# Task
All of the data below is to be written out again exactly.

Segment Open

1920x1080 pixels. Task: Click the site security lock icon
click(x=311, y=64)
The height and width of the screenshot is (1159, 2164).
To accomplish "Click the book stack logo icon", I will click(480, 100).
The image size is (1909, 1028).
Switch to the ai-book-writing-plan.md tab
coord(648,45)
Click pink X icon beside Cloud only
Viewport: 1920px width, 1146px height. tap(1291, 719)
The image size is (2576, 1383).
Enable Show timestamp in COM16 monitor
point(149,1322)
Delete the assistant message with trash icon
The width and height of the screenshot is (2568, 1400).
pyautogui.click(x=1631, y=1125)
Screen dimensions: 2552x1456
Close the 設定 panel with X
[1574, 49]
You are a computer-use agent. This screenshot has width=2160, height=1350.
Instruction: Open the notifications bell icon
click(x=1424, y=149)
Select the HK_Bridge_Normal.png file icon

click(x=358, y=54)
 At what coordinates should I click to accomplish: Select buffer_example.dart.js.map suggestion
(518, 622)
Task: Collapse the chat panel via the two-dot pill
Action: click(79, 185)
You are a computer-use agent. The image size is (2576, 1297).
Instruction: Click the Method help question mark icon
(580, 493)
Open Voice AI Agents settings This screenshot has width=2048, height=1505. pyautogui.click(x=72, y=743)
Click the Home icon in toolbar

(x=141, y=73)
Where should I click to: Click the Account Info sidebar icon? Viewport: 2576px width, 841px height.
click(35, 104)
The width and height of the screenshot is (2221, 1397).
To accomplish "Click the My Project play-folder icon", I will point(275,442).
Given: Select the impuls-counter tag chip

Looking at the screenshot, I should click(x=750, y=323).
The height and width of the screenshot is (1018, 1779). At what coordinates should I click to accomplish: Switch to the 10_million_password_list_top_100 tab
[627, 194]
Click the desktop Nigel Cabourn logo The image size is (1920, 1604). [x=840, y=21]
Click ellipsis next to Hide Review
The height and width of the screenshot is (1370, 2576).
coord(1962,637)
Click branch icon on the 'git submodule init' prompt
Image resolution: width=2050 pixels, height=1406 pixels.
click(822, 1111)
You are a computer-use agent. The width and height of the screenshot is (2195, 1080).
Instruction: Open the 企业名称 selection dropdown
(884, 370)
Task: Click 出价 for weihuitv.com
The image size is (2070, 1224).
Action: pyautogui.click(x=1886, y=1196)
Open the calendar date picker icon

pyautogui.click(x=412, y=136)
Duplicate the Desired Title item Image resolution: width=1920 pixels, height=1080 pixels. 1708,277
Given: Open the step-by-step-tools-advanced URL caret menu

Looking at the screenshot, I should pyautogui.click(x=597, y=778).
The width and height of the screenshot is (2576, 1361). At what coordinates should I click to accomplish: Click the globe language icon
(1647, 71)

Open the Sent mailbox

Segment Closed

# Written response
1920x1080 pixels. Task: Click the site security lock icon
click(x=311, y=64)
The height and width of the screenshot is (1159, 2164).
To accomplish "Click the book stack logo icon", I will click(480, 100).
The image size is (1909, 1028).
Switch to the ai-book-writing-plan.md tab
coord(648,45)
Click pink X icon beside Cloud only
Viewport: 1920px width, 1146px height. tap(1291, 719)
The image size is (2576, 1383).
Enable Show timestamp in COM16 monitor
point(149,1322)
Delete the assistant message with trash icon
The width and height of the screenshot is (2568, 1400).
pyautogui.click(x=1631, y=1125)
Screen dimensions: 2552x1456
Close the 設定 panel with X
[1574, 49]
You are a computer-use agent. This screenshot has width=2160, height=1350.
Instruction: Open the notifications bell icon
click(x=1424, y=149)
Select the HK_Bridge_Normal.png file icon

click(x=358, y=54)
 At what coordinates should I click to accomplish: Select buffer_example.dart.js.map suggestion
(518, 622)
Task: Collapse the chat panel via the two-dot pill
Action: click(79, 185)
You are a computer-use agent. The image size is (2576, 1297).
Instruction: Click the Method help question mark icon
(580, 493)
Open Voice AI Agents settings This screenshot has width=2048, height=1505. pyautogui.click(x=72, y=743)
Click the Home icon in toolbar

(x=141, y=73)
Where should I click to: Click the Account Info sidebar icon? Viewport: 2576px width, 841px height.
click(35, 104)
The width and height of the screenshot is (2221, 1397).
To accomplish "Click the My Project play-folder icon", I will point(275,442).
Given: Select the impuls-counter tag chip

Looking at the screenshot, I should click(x=750, y=323).
The height and width of the screenshot is (1018, 1779). At what coordinates should I click to accomplish: Switch to the 10_million_password_list_top_100 tab
[627, 194]
Click the desktop Nigel Cabourn logo The image size is (1920, 1604). [x=840, y=21]
Click ellipsis next to Hide Review
The height and width of the screenshot is (1370, 2576).
coord(1962,637)
Click branch icon on the 'git submodule init' prompt
Image resolution: width=2050 pixels, height=1406 pixels.
click(822, 1111)
You are a computer-use agent. The width and height of the screenshot is (2195, 1080).
Instruction: Open the 企业名称 selection dropdown
(884, 370)
Task: Click 出价 for weihuitv.com
The image size is (2070, 1224).
Action: pyautogui.click(x=1886, y=1196)
Open the calendar date picker icon

pyautogui.click(x=412, y=136)
Duplicate the Desired Title item Image resolution: width=1920 pixels, height=1080 pixels. 1708,277
Given: Open the step-by-step-tools-advanced URL caret menu

Looking at the screenshot, I should pyautogui.click(x=597, y=778).
The width and height of the screenshot is (2576, 1361). At what coordinates should I click to accomplish: Click the globe language icon
(1647, 71)

Open the Sent mailbox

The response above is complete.